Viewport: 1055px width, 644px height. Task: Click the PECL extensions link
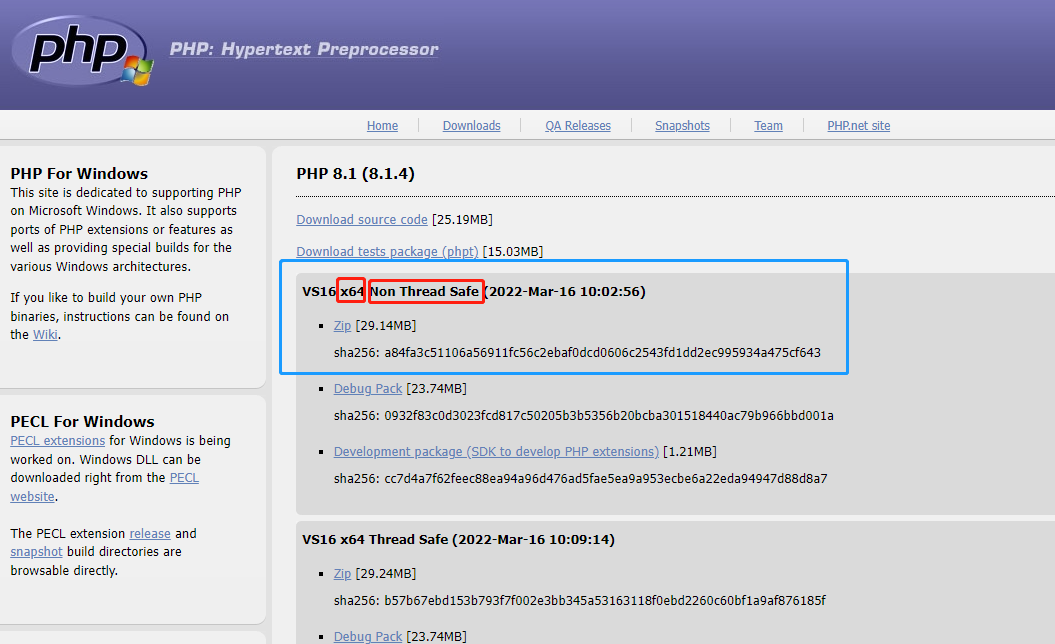pyautogui.click(x=57, y=441)
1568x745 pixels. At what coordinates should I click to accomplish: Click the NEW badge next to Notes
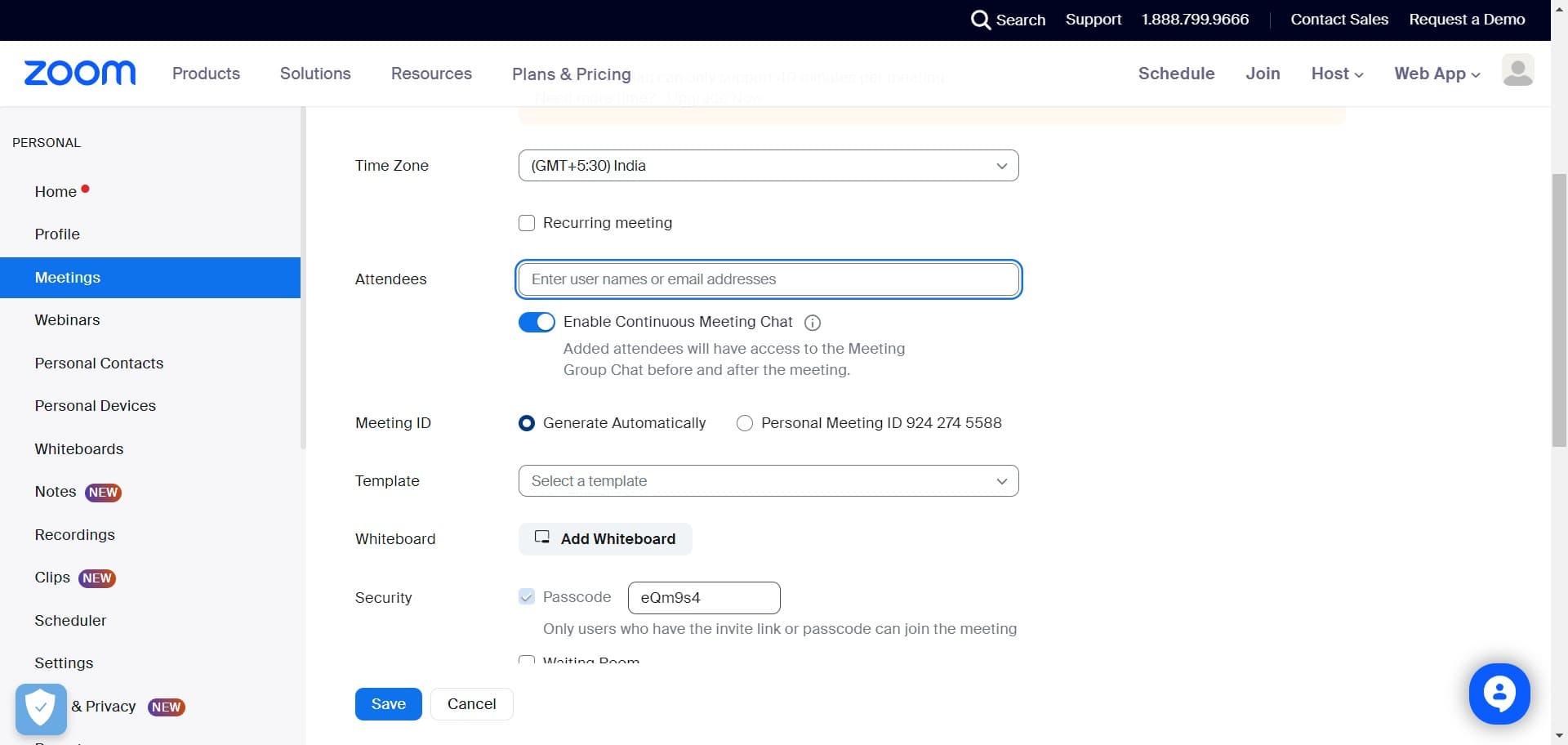coord(103,492)
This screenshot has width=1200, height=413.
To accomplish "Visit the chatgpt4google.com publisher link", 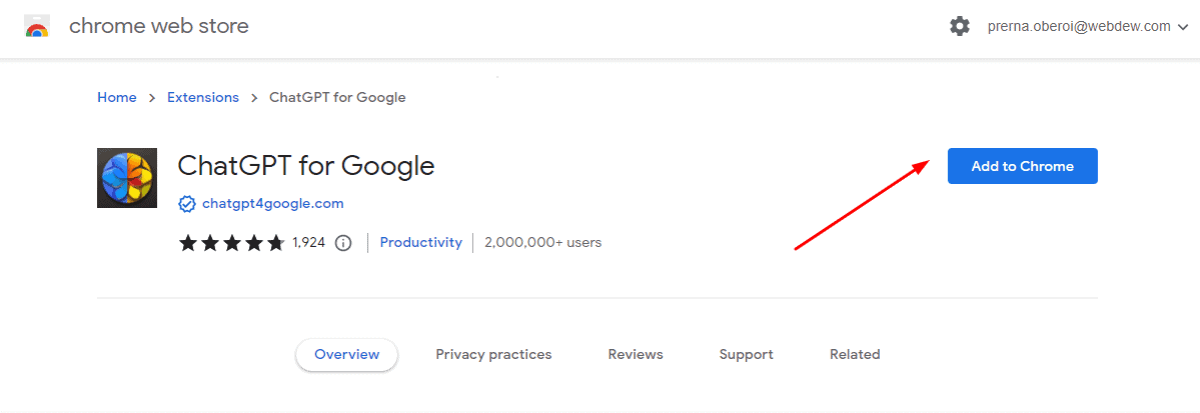I will click(272, 204).
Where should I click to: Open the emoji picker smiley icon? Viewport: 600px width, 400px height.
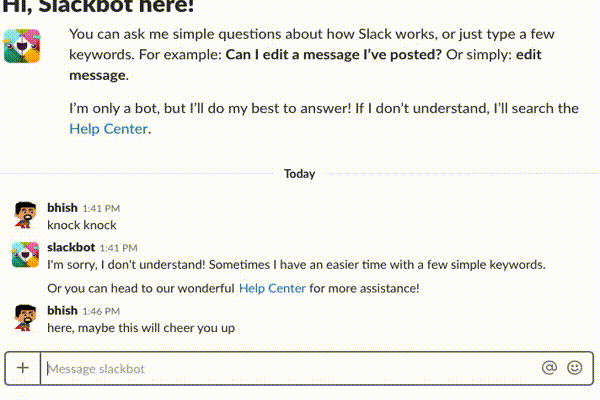[574, 368]
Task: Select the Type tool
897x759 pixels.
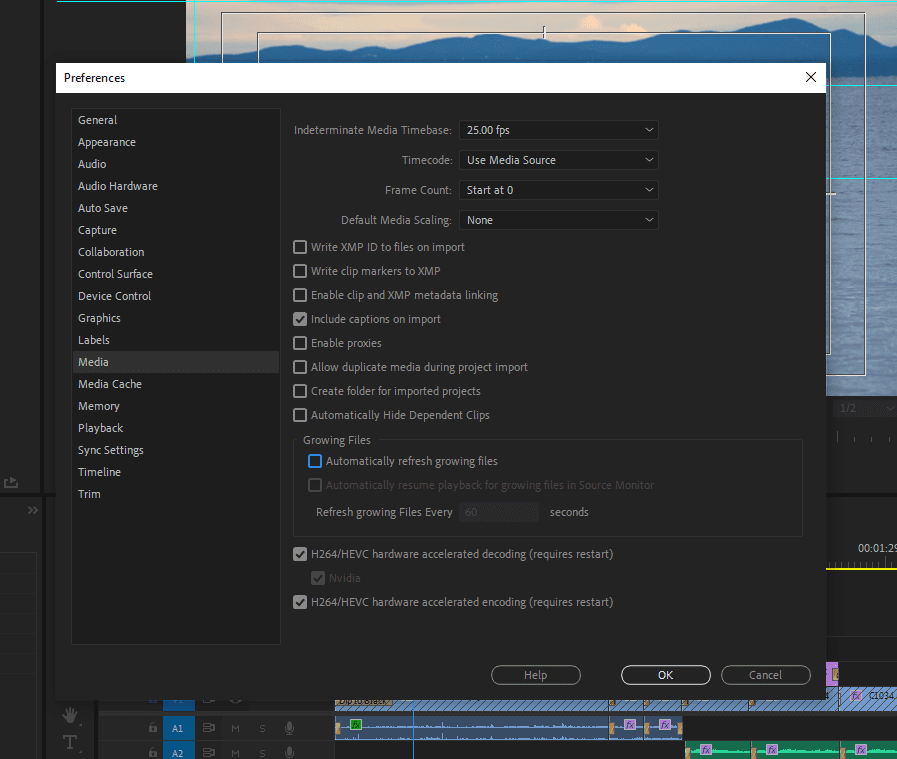Action: (70, 742)
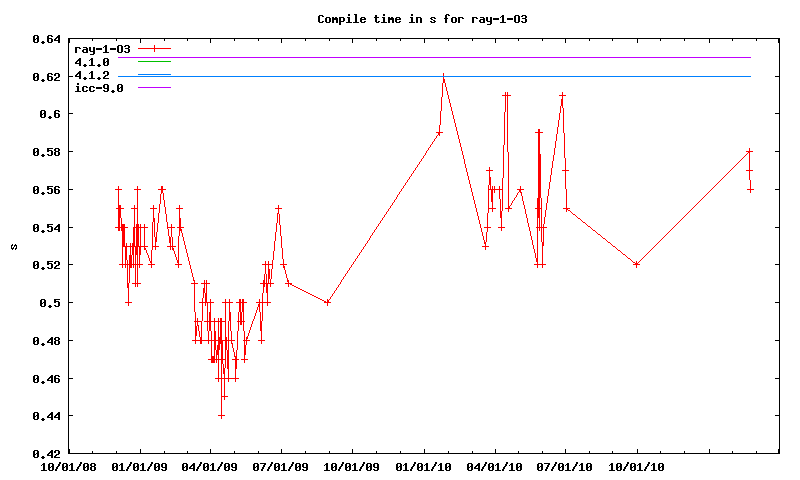The image size is (800, 480).
Task: Select the icc-9.0 legend label
Action: pos(99,88)
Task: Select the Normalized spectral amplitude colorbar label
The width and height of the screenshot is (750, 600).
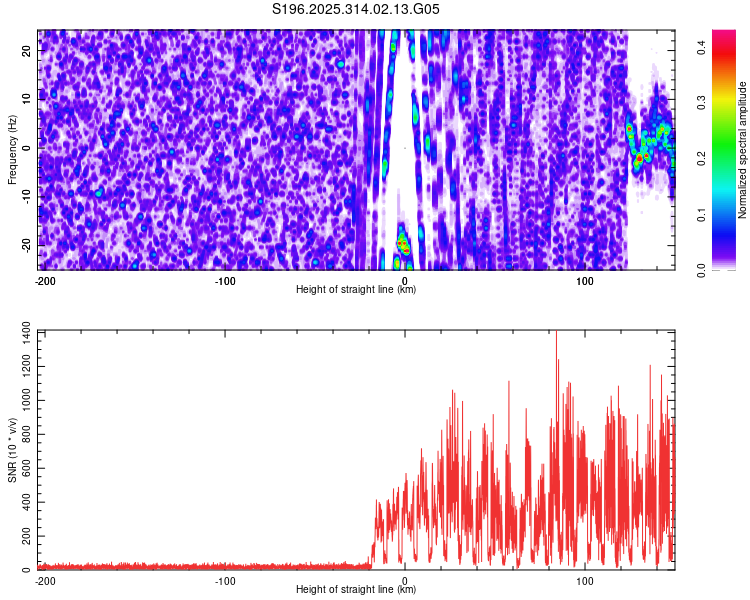Action: [742, 149]
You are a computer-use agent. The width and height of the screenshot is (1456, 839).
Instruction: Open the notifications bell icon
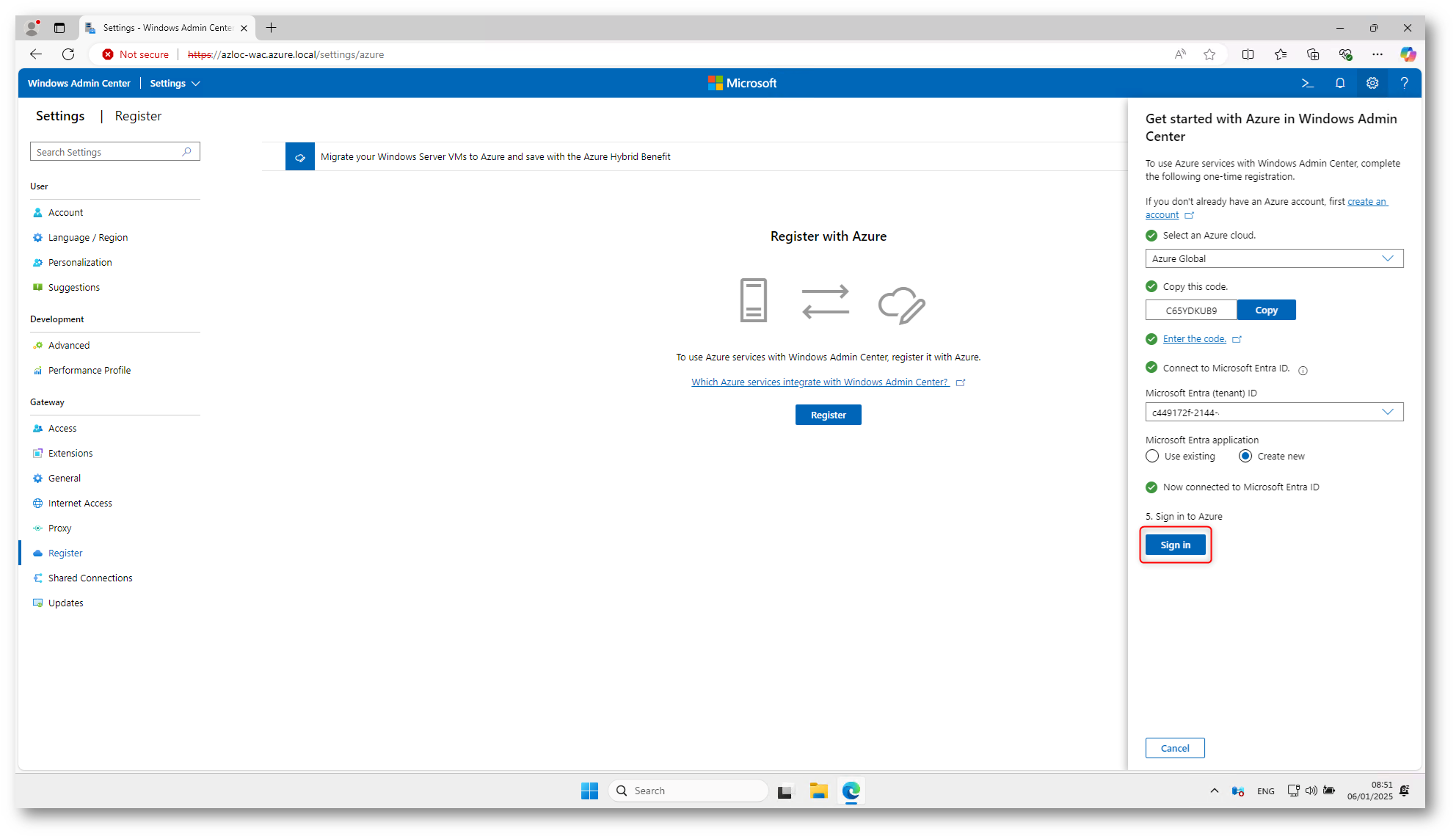pos(1339,83)
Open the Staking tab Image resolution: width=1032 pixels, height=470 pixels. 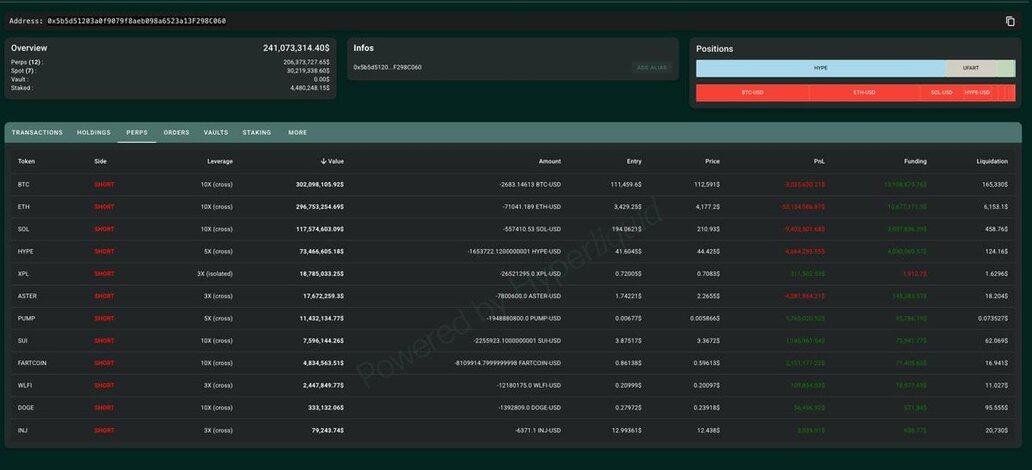coord(257,132)
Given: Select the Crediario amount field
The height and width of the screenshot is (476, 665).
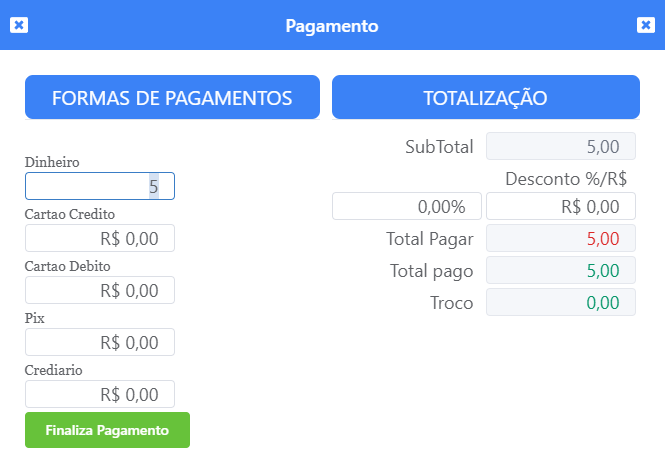Looking at the screenshot, I should [x=100, y=394].
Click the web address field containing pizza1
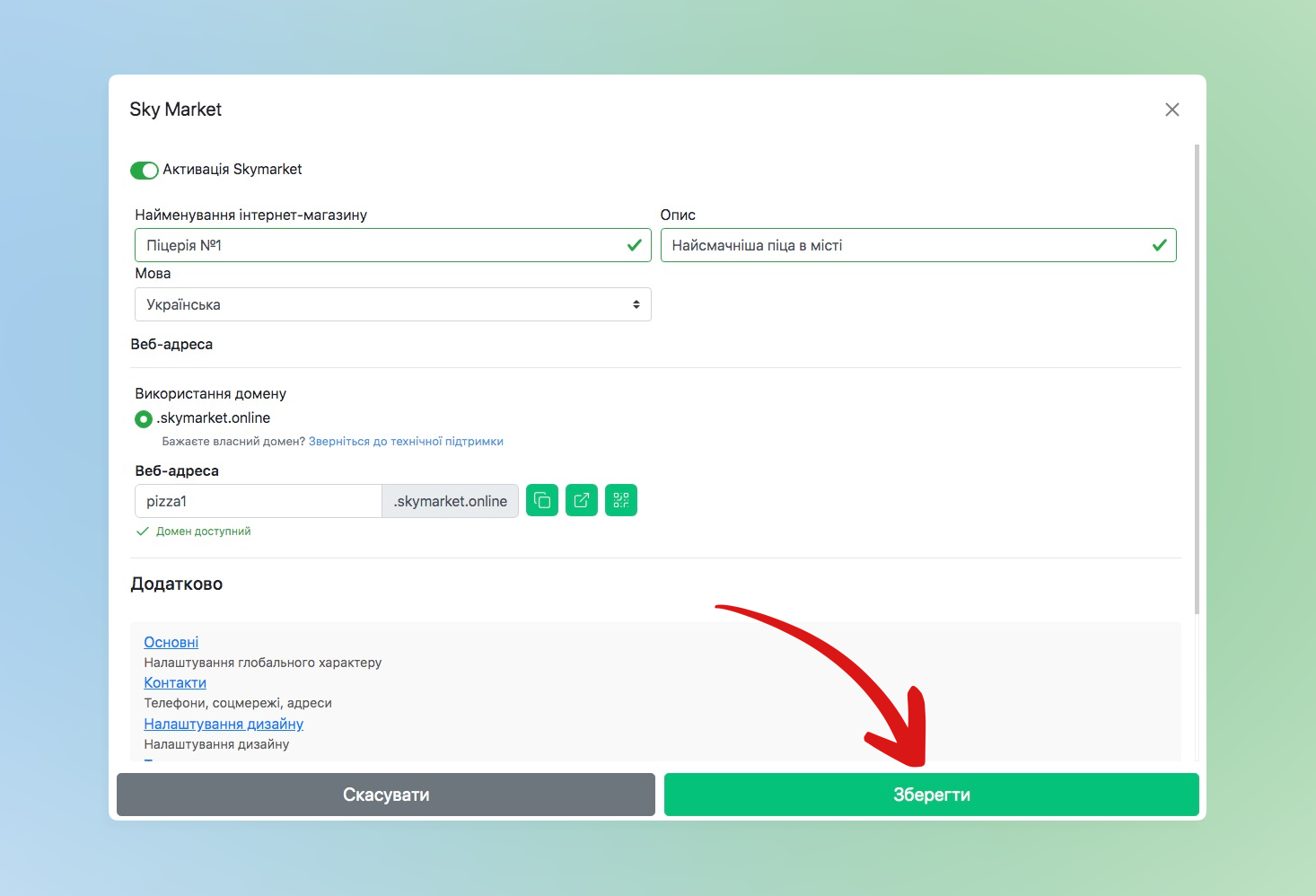This screenshot has width=1316, height=896. [x=258, y=501]
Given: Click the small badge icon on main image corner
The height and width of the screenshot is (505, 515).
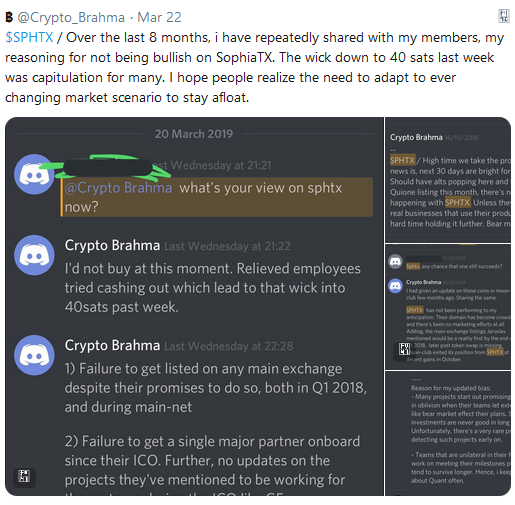Looking at the screenshot, I should coord(24,476).
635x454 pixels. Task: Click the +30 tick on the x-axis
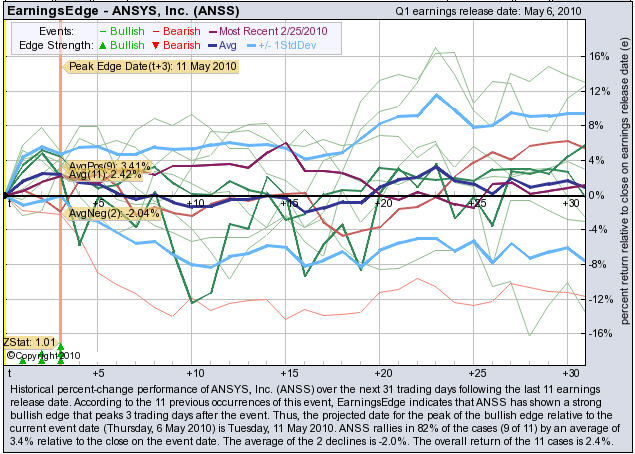[x=571, y=203]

__YOUR TASK__
Render the items from the start through the line containing "coord(103,492)" as a two-column CSV with the headers text and answer, one row per item. Put each value in a single quoted field with line breaks changed to spaces, and leave the pictures out.

__COMPLETE OUTPUT__
text,answer
"Viewport: 1055px width, 644px height. Task: Click the PECL extensions link","pyautogui.click(x=57, y=441)"
"1568x745 pixels. At what coordinates should I click to accomplish: Click the NEW badge next to Notes","coord(103,492)"